N'utilisez pas les paramètres par défaut des benchmarks pour SSD
On constate donc que les écarts relevés par un simple test pratique sont invisibles de ces trois outils. Tout du moins, avec leurs paramètres par défaut. En effet, lors de notre copie de fichier, les performances du SSD « s'effondrent » seulement après une dizaine de secondes, et donc quelques Go :
Ces applications étant réglées pour se limiter à des transferts de 256 Mo ou 1 Go selon les cas, afin d'afficher rapidement un résultat à l'utilisateur, ils ne voient pas la limite de ce 545s. Mais dès que l'on passe à 10 ou 16 Go, les résultats ne sont plus les mêmes et l'on voit bien que les performances en écritures sont largement réduites.
Elles s'approchent alors de ceux obtenus avec une simple copie de fichiers. Un comportement courant avec les SSD, mais qui ne se produit en général qu'après une période bien plus longue ou un stress via des outils comme Iometer. D'ailleurs, une fois le SSD « usé » avec l'application, cette capacité de mise en cache, déjà assez courte, n'existe presque plus.
Il faudra alors en passer par une phase de Secure Erase afin de retrouver les performances des premiers jours.

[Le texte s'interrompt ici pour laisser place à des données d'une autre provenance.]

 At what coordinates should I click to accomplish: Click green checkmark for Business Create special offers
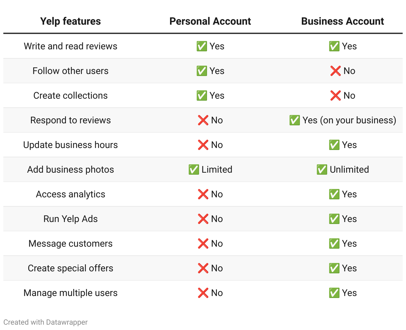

Dès que l'on active des paramètres plus exigeants, les résultats en écriture collent à nos relevés lors des tests pratiques
Les prix baissent, mais les HDD restent parfois plus intéressants
Bref, les SSD continuent d'être très abordables, mais certains constructeurs continuent d'user d'astuces pour nous cacher les performances de leurs SSD d'entrée de gamme. On aimerait un peu plus de transparence de leur part sur ce point, surtout de la part de grandes marques comme Intel, même sur l'entrée de gamme.
De tels modèles dans cet ordre de prix pourront se montrer intéressants pour des machines à tarif plancher ou dans un NAS, ne serait-ce que pour constituer un cache complémentaire à des disques durs. Ces derniers continuent en effet d'offrir des performances qui ne dépassent pas les 100 à 200 Mo/s en séquentiel, à peine quelques Mo/s en aléatoire... avec une latence bien supérieure aux SSD, de l'ordre de la dizaine de millisecondes.
Ils restent néanmoins bien plus intéressants au Go, puisqu'un modèle de 3 To coûte une centaine d'euros, soit 0,03 euro le Go. C'est encore cinq fois moins que notre SSD du jour. Un écart qui continue de se réduire d'année en année.